For all the writers clearly want us to root for Harvey and Mike to agree that Mike is, as one client’s mother insists, “innocent in [his] heart,” it’s harder for a post-Trump audience to do that than it would be for the sweet summer children of the Obama era. Harvey and Mike might deserve mercy after their sins have been acknowledged and confessed. But innocent they are not — and Suits, for its first six seasons, isn’t interested in rehabilitating them. It only takes them a few episodes after Harvey finally engineers an early prison release for Mike in season six before the two of them are back to doing highly unethical things to get what they want.

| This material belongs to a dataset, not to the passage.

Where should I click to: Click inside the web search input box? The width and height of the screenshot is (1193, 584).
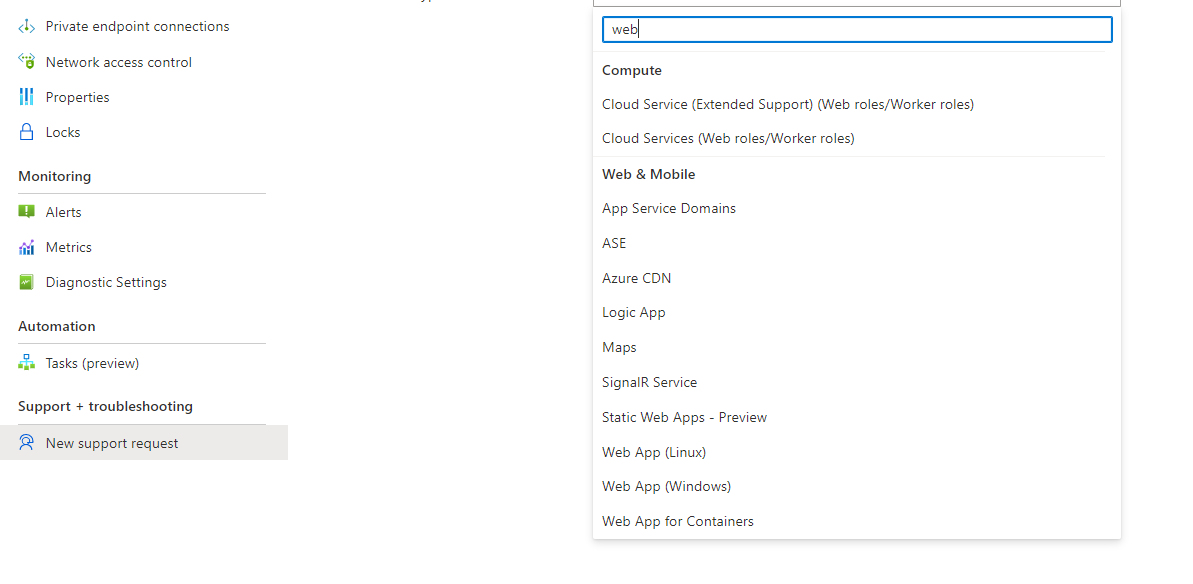click(x=856, y=29)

Suits tries to create a world where the law isn’t reality because it can always be manipulated for the right price. The show wants us to believe that since everyone in this universe is cutthroat and amoral by default, these guys are heroic for at least trying to do the right thing some of the time — except when they don’t. In other words, it’s vibes, not truth, that really matter.

Which makes its entire abrupt turnaround in season seven such an interesting reveal — not for what it says about Suits but what it says about the rest of us.

Season seven of Suits tries to right its wrongs

Throughout Suits’ first six seasons, its characters are essentially caricatures whose relationships with themselves and each other are mainly shallow and undeveloped. The show’s female characters suffer the most from this underwritten tendency, particularly Gina Torres’ Jessica, who never really gets to be more than a plot device. (Torres captained a spinoff, Pearson, launched from Suits’ seventh-season finale, but it only lasted a single season, and it’s hard not to wonder if that was partly because the writers had so little to build on.) And though the show lives and dies with the lighthearted chemistry between Mike and Harvey, not even Gabriel Macht’s deep commitment to sending flirtatious smiles in Adams’s direction can fully convince us that Mike deserves to be where he’s at.

Season seven’s writers seem to have realized all of this abruptly. (It’s probably no coincidence it was the first full season to follow the 2016 election.) Once it has straightened out the giant plot wrinkle it started with, the show goes full-throttle redemption arc, working overtime to deepen its characters and repair all of its negatives at once. Newly born again and (somehow) (nonsensically) admitted to the bar for real-real, Mike begins tackling large-scale pro bono cases with a social justice edge. Louis, we learn, has actually been in therapy all along; the show fast-tracks him through a personal growth arc that sees him almost instantly learning to put other people before himself. Donna, whose whole character til now has been “being loyal to Harvey,” suddenly gets dreams and lines like, “I think I regret putting Harvey over myself.” Season seven can’t stop telling you how feminist it is: “A man can’t swing a dead cat around here without hitting a strong-willed woman,” Rachel’s father says at one point.

When, in the seventh-season finale, Mike finally tells Harvey, “This is who I am, it’s who I’ve always been” — meaning that he’s an ethical do-good lawyer who only wants to take pro-bono work for the betterment of humanity — Harvey is too good to remind him what a giant retcon this is, for both him and for Suits.

It helps that the show doesn’t have to keep Mike on the straight and narrow for long: Instead, it gives Mike and Rachel a season seven finale send-off, providing them both with a chance to sail into the sunset as pro-bono lawyers. (Rachel’s fictional wedding aired in April 2018, just three weeks before Markle’s actual fairy tale wedding.) That send-off also doubles as another reset: As season eight rolls around, the remaining crew is right back to corporate schemes and stratagems, now headed up by Rachel’s dad (Wendell Pierce), who manages to be both fun and terrifying as the new top brass. Still, Suits, now self-aware, can never completely retreat into its former malaise of substituting movie quotes and pop culture cred for human connection and empathy.

By the show’s end, it’s all grown up; and if we all liked it a little better when it was younger, obnoxious, and oblivious — well, perhaps we all liked ourselves a little better in 2011, too.